I have 2 daughters that really never caught the bug although I tried. My next step is to try to get my grandkids hooked. I have 5 Dansco 7106 albums filled with red uncirculated Lincolns and just celebrated the arrival of my first granddaughter and purchased another album. Hopefully one of them will continue the collection I've started.
There is a great lesson in this thread, in and amongst all the good ideas and information. There's a difference between buying something nice (maybe expensivea) as an investment for the child and buying something they can play with. It's the play that probably best leads to creating a new generation of numismatists. So if you're going to give him that $20 gold piece and have mommy and daddy put it away until College... also give them a bunch of cheap Wheat cents or Buffalo nickels, either loose or in two by twos and let them have something to play with also.

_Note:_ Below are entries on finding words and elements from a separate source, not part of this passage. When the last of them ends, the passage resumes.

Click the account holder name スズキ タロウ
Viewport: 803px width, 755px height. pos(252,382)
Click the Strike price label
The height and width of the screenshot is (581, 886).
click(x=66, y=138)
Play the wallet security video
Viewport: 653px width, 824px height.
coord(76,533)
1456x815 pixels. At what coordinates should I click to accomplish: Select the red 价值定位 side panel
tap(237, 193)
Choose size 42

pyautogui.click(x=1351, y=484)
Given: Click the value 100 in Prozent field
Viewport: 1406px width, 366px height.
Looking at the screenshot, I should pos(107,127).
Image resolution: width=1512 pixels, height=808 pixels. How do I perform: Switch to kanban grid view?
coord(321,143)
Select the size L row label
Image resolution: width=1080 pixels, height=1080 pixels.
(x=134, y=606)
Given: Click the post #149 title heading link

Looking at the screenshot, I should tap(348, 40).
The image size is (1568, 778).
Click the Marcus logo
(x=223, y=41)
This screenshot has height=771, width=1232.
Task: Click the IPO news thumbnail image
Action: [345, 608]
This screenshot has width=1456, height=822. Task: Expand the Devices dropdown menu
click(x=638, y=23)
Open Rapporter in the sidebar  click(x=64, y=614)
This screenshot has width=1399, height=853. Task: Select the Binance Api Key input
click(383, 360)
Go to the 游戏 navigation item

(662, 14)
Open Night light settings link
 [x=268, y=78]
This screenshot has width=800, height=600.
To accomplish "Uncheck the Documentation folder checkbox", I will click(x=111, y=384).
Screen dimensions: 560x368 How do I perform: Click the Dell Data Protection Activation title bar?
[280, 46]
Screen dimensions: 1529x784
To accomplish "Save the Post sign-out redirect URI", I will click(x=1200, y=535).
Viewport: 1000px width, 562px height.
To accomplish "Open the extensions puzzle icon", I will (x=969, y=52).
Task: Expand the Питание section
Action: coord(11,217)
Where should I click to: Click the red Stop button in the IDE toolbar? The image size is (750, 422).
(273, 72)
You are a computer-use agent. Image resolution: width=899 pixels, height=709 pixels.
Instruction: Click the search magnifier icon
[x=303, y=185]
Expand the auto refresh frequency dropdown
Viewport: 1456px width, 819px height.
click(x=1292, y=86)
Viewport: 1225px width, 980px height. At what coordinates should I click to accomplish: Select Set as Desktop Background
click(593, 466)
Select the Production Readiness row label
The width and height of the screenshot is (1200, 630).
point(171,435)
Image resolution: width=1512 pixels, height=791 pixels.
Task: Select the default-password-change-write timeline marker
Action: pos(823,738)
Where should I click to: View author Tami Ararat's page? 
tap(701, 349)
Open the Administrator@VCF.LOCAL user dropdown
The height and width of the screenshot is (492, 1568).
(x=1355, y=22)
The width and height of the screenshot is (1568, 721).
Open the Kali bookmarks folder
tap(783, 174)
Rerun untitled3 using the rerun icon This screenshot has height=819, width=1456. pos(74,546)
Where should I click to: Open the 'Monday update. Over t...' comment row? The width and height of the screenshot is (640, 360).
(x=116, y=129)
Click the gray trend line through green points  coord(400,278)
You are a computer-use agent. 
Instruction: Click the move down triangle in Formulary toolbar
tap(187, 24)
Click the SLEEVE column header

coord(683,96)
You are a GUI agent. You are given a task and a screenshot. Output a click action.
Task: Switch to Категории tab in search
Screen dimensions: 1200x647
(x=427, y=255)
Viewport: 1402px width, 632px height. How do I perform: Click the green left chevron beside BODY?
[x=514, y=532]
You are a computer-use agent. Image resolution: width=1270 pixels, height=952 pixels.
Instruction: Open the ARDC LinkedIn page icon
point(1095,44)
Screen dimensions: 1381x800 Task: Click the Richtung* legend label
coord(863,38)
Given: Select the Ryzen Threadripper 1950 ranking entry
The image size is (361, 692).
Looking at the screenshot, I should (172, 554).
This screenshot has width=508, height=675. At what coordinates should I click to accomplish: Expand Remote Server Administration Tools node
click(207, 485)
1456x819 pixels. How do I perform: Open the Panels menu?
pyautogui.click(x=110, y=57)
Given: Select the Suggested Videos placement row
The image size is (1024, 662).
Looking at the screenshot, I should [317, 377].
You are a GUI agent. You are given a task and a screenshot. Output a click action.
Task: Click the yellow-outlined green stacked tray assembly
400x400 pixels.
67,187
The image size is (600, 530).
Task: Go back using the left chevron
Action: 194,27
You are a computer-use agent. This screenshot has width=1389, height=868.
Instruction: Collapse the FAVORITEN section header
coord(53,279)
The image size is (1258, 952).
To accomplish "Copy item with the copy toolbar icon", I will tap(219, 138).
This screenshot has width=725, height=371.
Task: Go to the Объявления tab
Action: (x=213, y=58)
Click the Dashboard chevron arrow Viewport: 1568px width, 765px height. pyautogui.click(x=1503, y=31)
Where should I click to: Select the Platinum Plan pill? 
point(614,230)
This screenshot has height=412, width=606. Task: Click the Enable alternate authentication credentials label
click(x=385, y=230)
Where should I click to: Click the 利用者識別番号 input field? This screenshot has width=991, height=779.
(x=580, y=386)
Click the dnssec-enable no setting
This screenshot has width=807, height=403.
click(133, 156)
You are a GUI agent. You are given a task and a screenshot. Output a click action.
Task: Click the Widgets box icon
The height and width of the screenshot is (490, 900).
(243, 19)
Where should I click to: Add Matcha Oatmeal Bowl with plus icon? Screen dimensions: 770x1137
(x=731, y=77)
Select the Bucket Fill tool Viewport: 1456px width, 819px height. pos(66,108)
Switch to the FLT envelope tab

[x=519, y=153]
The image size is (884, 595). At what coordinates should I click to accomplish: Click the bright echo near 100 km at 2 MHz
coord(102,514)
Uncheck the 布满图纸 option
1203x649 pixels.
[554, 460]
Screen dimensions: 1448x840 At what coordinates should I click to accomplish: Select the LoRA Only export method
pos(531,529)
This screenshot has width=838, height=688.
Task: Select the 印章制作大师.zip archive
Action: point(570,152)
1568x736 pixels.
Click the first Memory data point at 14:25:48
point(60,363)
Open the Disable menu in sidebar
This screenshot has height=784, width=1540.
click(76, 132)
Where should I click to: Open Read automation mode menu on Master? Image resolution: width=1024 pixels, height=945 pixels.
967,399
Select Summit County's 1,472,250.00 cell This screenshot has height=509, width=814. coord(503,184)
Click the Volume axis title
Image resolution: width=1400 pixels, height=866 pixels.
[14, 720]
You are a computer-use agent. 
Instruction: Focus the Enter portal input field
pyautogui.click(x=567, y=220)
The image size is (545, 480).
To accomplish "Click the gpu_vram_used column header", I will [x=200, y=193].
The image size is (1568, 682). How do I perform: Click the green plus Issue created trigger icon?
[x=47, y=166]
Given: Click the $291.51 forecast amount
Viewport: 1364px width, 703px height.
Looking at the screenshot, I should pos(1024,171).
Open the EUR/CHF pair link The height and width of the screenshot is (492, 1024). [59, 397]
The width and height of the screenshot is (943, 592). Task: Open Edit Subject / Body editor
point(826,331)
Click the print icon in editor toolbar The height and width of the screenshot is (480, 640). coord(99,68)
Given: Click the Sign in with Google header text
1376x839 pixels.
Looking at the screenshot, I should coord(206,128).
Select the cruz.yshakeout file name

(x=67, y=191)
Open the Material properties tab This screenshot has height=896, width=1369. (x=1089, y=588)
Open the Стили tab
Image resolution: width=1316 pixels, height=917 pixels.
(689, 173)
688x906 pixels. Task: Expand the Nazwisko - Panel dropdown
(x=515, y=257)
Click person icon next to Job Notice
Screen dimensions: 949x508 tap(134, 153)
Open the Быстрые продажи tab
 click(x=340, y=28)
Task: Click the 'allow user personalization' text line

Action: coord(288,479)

Before I had kids I would give friends who had children a silver dollar from 100 years before. My girls were born in 2004 and 2005 so they have proof birth year eagles but had to make do with a 1905 US-Philippine peso and 1904 Morgan.
K-rands didn't become illegal until the early to mid 1980s. I bought a couple of them in 1980 and still have them. They and the Austro-Hungarian 100 corona restrikes were the only way to get gold in a large sized coin without paying a premium.
I thought you guys would enjoy this. Here is Owen (a day or so before he got his own coins)...he stole a box of mine off my desk and was looking through them.
Not until the mid 80's, it was president Reagan who signed the legislation making their importation illegal (K-Rands that were already in the US were still perfectly legal to own, buy, and sell. You just couldn't import them.)
Thanks for the clarification. I remember they were discussed in the movie Lethal Weapon 2 and how they were illegal.
I had to look myself - it was 1984 and Reagan reluctantly signed the bill, he was opposed to sanctions.